17 thoughts on “The Test of the Parallels

  1. You must not attempt this approach to parallels. I know this way to the very end. I have traversed this bottomless night, which extinguished all light and joy in my life. I entreat you, leave the science of parallels alone…Learn from my example.

    –Frakas Bolyai to is son Janos

    1. YES DOUG! It didn’t occur to me how perfect that quote is for this setting! I *love* Farkas Bolyai and that letter to Janos – I’ve used it in talks and lessons – but your excerpt totally suits the story. I’m gonna add it as an epigraph.

        1. The only line of latitude which is a straight line is the Equator. All other “lines” of latitude are circles.

        2. Well… ‘meet’, the examiners said; A will meet A on the equatorial plane after his, ah, trip.

  2. Growing up in England I was taught that two lines that are parallel to each other are (1) always straight, (2) always the same distance apart, and (3) meet at infinity (which essentially means they never meet).

    Reading the story here it occurred to me (as a non-mathematician but fascinated by the beauty of mathematics, once I acquired an inkling of what that might mean) that two lines could be drawn in the form of, for example, two concentric circles. Neither line will ever meet the other, they’ll always be the same distance apart, but they won’t be straight.

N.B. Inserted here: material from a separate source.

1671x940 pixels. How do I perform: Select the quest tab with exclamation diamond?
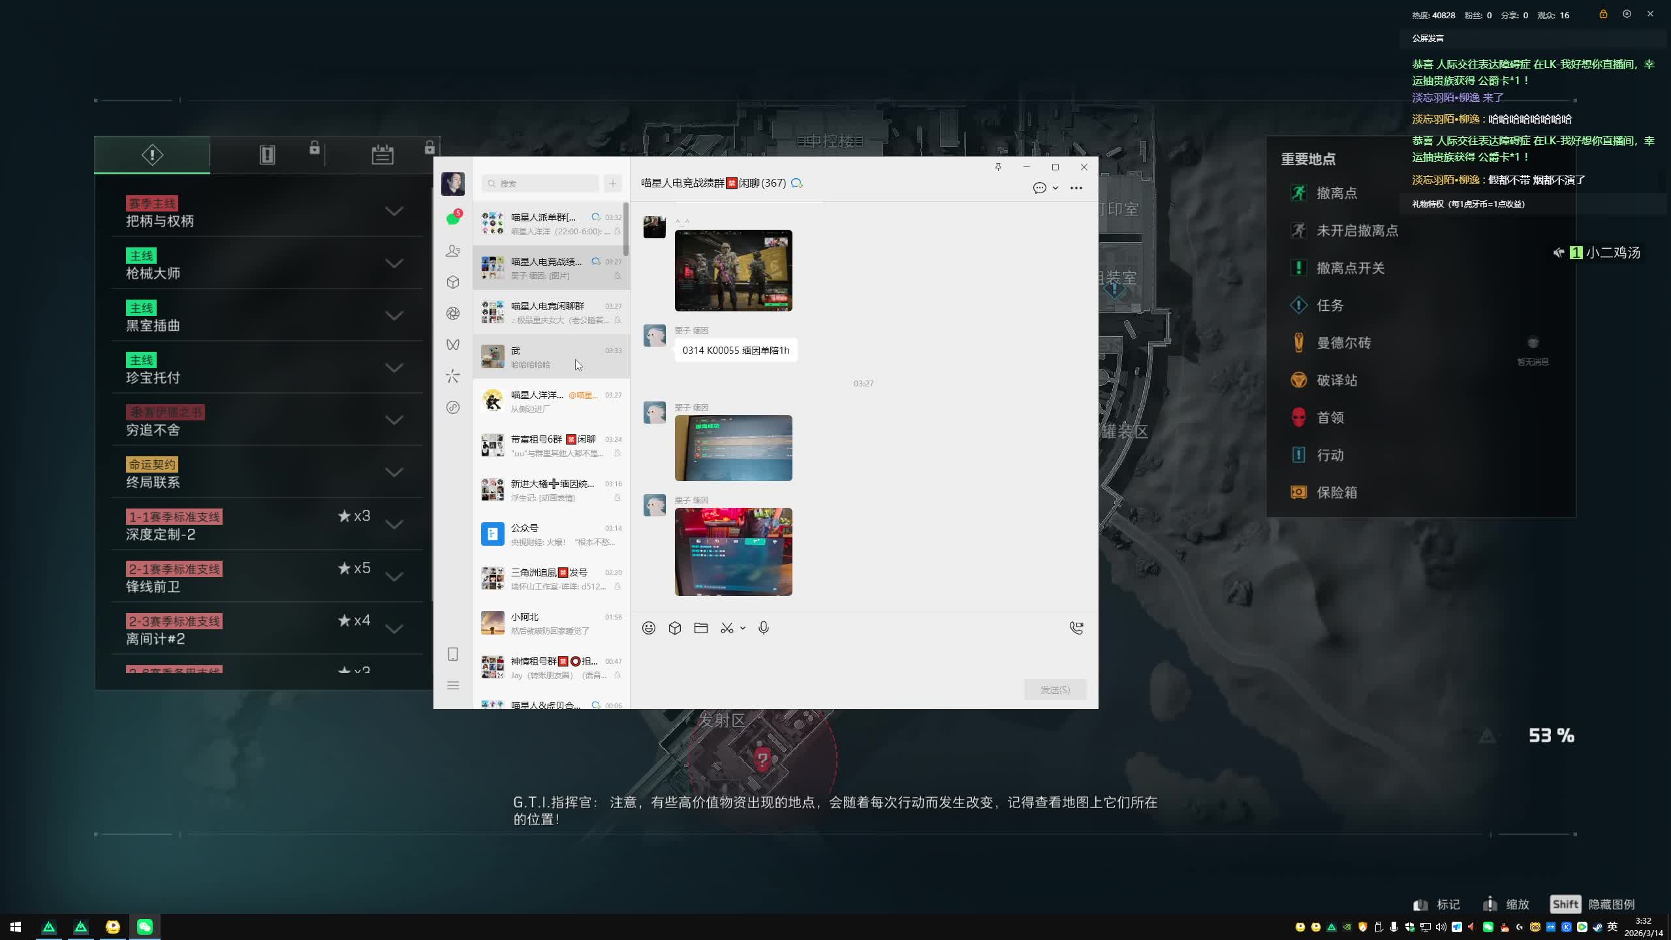[152, 155]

Are they still parallel?

    If I deform the circles tremendously but keep one figure inside the other such that their circumferences never touch, still neither line will ever meet the other, their distance apart will vary but always be constrained, and they won’t be straight. Are they still parallel?

    I no longer think I really know what parallel means…

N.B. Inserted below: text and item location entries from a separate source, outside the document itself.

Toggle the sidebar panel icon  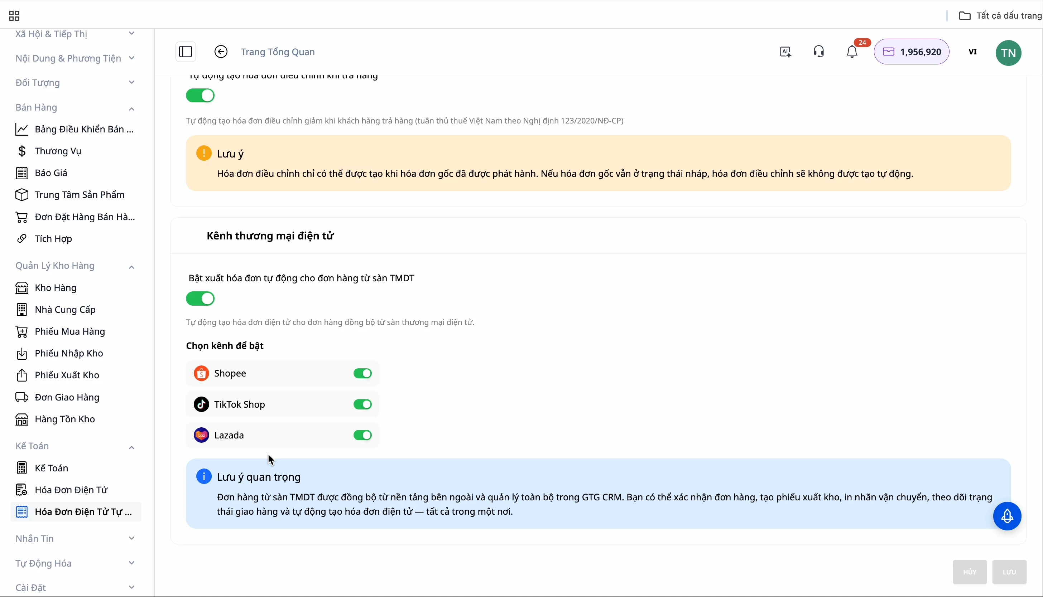tap(185, 52)
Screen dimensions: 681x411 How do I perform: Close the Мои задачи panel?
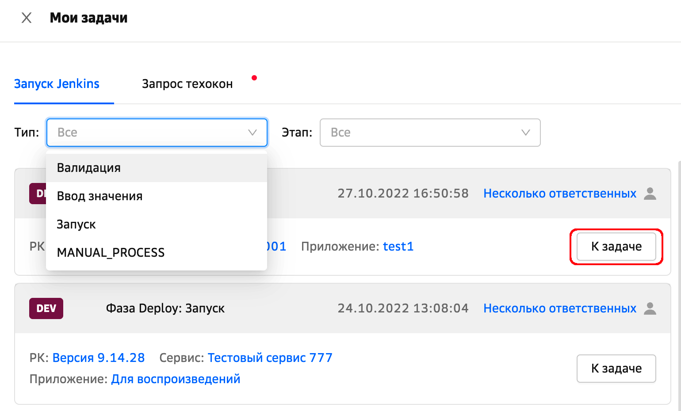coord(27,18)
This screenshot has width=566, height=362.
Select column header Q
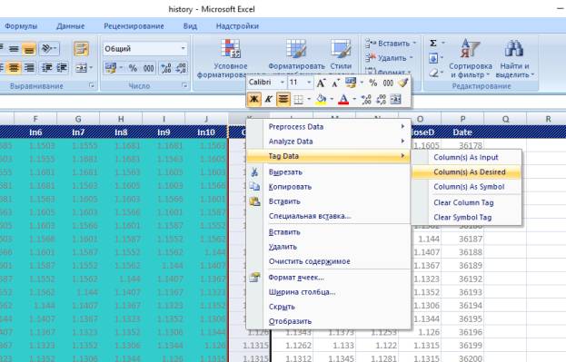[505, 119]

    1. A crash course in non-Euclidean Geometry.

      In order to be a line you must satisfy the first postulate. Between any two points there exists a unique line.

      Living on the a spherical planet, a straight line is the shortest distance between two points. i.e. a great circle path. But what about antipodal points? There are multiple great circle paths connecting the north and south pole. From the point of view of the geometers, they side step this, and say that antipodes are equivalent points.

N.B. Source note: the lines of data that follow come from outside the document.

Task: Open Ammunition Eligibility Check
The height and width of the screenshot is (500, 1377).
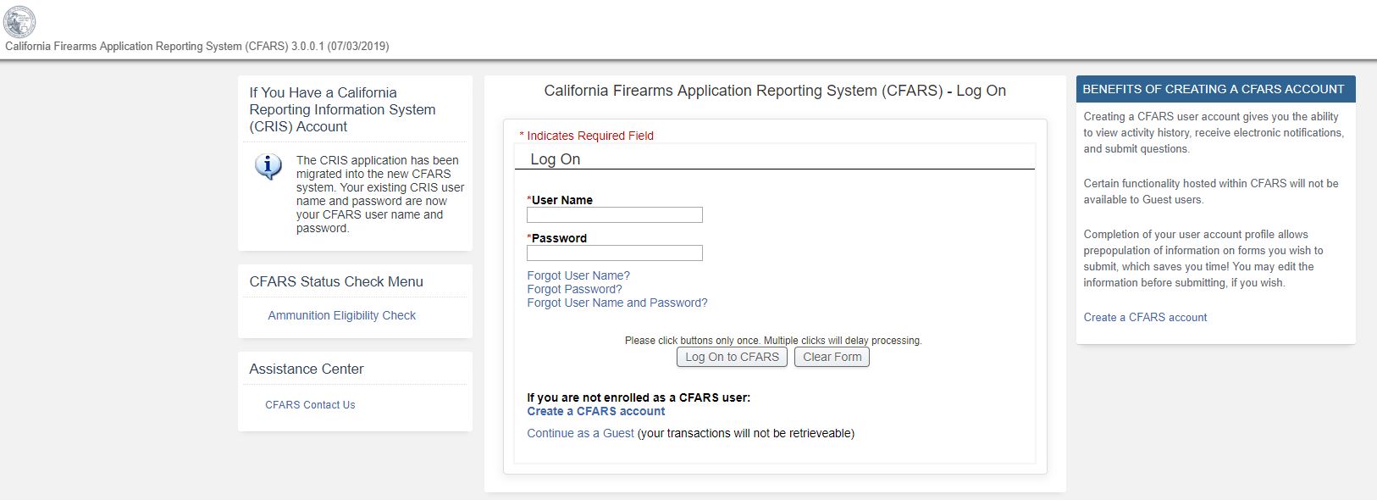Action: [341, 315]
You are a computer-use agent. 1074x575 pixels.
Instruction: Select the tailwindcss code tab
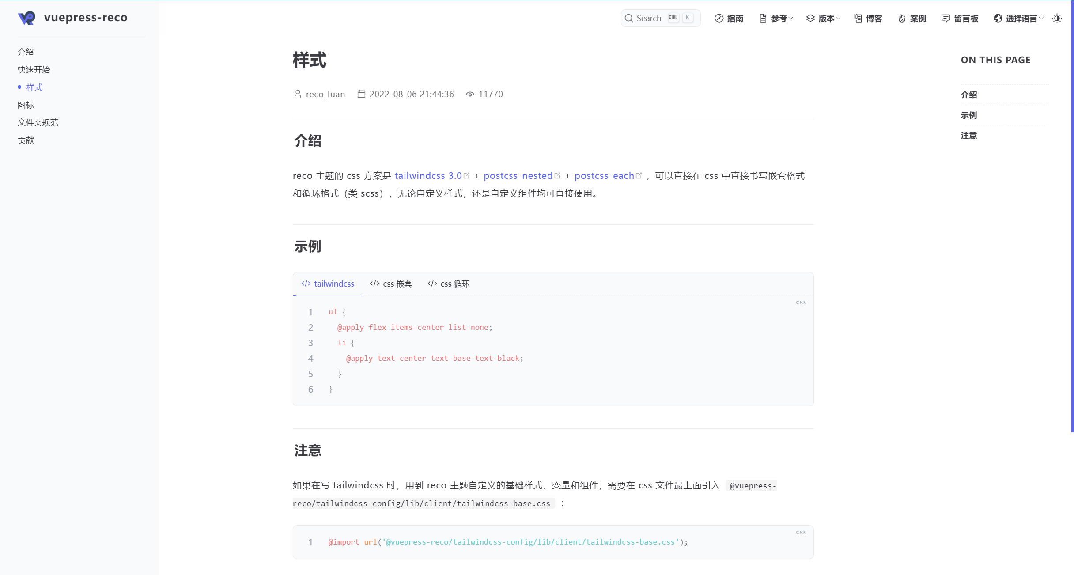[328, 284]
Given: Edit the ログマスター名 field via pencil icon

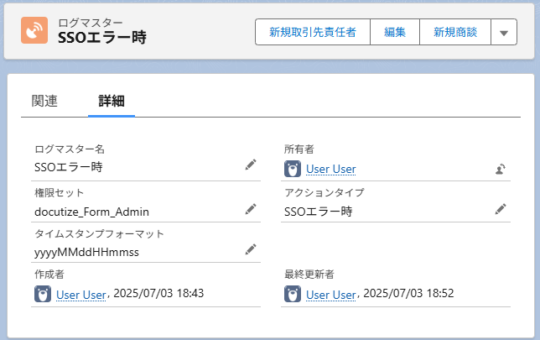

      In a spherical geometry, all lines intersect and none are parallel.

      An important non-Euclidean geometry is projective geometry. Take “flat” 3D space and project it onto a 2D plane. If you have ever learned how to draw with prospective in an art class, that is a projective geometry. If lines were parallel in Eculidean 3-space, we still call them parallel, as we represent them on the plane. This means that parellel lines can head into a vanishing point into your drawing, intersect on the page, and still be considered parallel.

      Parallel lines do exist, but they appear to intersect.

      And a 3rd example is hyperbolic geometry. This is a tougher one to visualize. Suppose you have some sort of plastic that that you can stretch out, but once stretched will not return to its old shape.

      You pull it into a disc, and then you keep stretching the rim until it is just a little bit to big to lie flat. The edge is just a little bit curly. You can locally flatten it out, but that just pushes the curly bits somewhere else. Now, if you start to draw a pair of parallel lines, as you extend from the starting point, and flatten the local area while you extend the lines. your lines will move farther apart as you go.

      In a hyperbolic geometry, given a line and a point not on the line, there are multiple lines through that point that will be parallel to the given line.

    2. Assuming Euclidean geometry, if they’re circles, then regardless of the definition of “parallel”, they can’t be parallel lines because they’re not lines (being straight is part of the definition of a line). (I don’t know if or how “parallel” is defined on non-lines.)

  3. Once you see them accept such wavy, clearly not-straight scratches as ‘lines’, then your way out is clear. Draw two circles. The lines are as long as they can possibly be and never meet. For extra credit, consider flipping off the examiners because they were just messing with you anyway.